▸ **PROBLEM TO WORK ON**: Repeat the records below word for word, but start at the line that contains "The height and width of the screenshot is (758, 1568).", stop after the last line, and include nothing else.

-- Opening Marker --

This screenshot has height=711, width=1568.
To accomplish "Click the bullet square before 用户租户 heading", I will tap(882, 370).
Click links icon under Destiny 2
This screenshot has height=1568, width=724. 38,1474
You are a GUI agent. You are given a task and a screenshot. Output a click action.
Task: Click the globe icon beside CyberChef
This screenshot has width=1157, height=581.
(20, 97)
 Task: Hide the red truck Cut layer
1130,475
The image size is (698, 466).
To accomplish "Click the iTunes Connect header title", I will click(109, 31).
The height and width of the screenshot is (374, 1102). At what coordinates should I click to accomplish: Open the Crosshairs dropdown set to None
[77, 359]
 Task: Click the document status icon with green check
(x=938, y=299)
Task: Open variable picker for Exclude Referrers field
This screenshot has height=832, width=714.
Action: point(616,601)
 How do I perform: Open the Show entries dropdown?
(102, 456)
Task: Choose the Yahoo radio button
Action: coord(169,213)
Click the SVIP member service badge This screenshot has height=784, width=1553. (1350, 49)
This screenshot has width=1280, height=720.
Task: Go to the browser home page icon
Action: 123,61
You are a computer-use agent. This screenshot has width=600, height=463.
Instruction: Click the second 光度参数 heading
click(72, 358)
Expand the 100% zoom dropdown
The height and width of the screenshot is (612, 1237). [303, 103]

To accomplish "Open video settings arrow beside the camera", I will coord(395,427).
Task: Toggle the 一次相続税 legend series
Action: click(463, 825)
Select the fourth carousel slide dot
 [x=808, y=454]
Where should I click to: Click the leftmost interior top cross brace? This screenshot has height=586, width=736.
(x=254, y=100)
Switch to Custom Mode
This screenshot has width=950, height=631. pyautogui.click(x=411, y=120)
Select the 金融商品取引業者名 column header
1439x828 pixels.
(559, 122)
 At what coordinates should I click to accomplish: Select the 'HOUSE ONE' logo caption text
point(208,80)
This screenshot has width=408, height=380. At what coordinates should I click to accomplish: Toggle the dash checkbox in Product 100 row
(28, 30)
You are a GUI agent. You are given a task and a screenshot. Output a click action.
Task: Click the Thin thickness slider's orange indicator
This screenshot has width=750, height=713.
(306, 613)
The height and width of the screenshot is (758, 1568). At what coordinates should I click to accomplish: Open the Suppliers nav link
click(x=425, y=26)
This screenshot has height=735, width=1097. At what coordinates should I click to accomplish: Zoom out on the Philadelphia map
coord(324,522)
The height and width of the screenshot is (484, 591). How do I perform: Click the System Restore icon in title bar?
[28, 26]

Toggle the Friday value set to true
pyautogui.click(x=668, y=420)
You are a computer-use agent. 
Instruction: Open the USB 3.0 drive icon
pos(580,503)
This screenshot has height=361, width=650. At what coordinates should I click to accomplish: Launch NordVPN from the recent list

-- Closing Marker --

▸ **EXERCISE RESPONSE**:
The height and width of the screenshot is (758, 1568). At what coordinates should I click to accomplish: Open the Suppliers nav link
click(x=425, y=26)
This screenshot has height=735, width=1097. At what coordinates should I click to accomplish: Zoom out on the Philadelphia map
coord(324,522)
The height and width of the screenshot is (484, 591). How do I perform: Click the System Restore icon in title bar?
[28, 26]

Toggle the Friday value set to true
pyautogui.click(x=668, y=420)
You are a computer-use agent. 
Instruction: Open the USB 3.0 drive icon
pos(580,503)
This screenshot has height=361, width=650. At what coordinates should I click to accomplish: Launch NordVPN from the recent list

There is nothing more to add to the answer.